Sur les conclusions présentées au titre des dispositions de l’article L. 761-1 du code de justice administrative :

7. Considérant que les dispositions de l’article L. 761-1 du code de justice administrative font obstacle à ce qu’une somme soit mise à ce titre à la charge de la société SNIDARO qui n’est pas, dans la présente instance, la partie perdante ; qu’il y a en revanche lieu, dans les circonstances de l’espèce, de mettre à la charge de la CODAH le versement d’une somme de 3 500 euros à la société SNIDARO à ce même titre ;

D E C I D E :
Article 1er : L’arrêt du 24 mai 2017 de la cour administrative d’appel de Douai est annulé.

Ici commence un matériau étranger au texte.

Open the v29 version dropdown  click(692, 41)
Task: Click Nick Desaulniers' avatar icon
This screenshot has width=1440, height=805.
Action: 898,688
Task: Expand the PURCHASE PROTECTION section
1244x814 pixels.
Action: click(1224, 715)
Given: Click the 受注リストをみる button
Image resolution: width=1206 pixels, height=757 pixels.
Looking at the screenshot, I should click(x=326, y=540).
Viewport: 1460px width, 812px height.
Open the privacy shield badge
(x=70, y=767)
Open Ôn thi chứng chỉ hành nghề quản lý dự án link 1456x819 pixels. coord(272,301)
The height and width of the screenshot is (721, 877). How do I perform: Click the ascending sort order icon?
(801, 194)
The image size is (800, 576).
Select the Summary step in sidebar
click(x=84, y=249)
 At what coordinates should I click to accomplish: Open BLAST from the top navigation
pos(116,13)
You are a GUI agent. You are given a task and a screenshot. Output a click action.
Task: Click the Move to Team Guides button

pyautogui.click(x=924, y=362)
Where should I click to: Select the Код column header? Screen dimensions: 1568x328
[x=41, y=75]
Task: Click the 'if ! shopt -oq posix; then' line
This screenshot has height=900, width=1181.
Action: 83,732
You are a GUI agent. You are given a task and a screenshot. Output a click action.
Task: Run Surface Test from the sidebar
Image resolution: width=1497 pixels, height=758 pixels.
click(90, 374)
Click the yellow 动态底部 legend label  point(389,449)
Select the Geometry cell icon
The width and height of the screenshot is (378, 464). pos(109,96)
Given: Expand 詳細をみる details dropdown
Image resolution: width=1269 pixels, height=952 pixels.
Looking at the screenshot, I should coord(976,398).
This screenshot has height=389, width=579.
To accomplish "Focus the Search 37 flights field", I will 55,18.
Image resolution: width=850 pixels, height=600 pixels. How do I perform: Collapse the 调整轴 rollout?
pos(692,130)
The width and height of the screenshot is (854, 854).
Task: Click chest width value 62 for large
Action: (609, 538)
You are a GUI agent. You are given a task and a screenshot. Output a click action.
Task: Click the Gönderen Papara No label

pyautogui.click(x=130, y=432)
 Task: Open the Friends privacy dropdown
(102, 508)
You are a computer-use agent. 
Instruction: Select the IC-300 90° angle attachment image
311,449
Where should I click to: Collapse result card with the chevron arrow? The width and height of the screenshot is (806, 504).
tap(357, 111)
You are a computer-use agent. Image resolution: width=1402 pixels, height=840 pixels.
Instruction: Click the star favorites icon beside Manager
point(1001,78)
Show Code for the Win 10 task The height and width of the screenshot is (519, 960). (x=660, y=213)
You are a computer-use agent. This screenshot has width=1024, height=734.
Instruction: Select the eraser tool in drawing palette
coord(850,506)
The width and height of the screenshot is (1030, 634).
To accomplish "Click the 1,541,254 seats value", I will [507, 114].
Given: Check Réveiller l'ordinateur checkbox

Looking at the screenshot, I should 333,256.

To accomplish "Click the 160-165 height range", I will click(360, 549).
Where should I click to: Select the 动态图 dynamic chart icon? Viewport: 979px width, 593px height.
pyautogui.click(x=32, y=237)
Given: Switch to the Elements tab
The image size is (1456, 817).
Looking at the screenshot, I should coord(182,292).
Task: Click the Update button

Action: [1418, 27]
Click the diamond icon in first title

Article 2 : L’affaire est renvoyée dans cette mesure à la cour administrative d’appel de Douai.
Article 3 : Le pourvoi incident de la CODAH est rejeté.
Article 4 : La CODAH versera une somme de 3 500 euros à la société SNIDARO au titre de l’article L. 761-1 du code de justice administrative. Les conclusions présentées par la CODAH au titre des mêmes dispositions sont rejetées.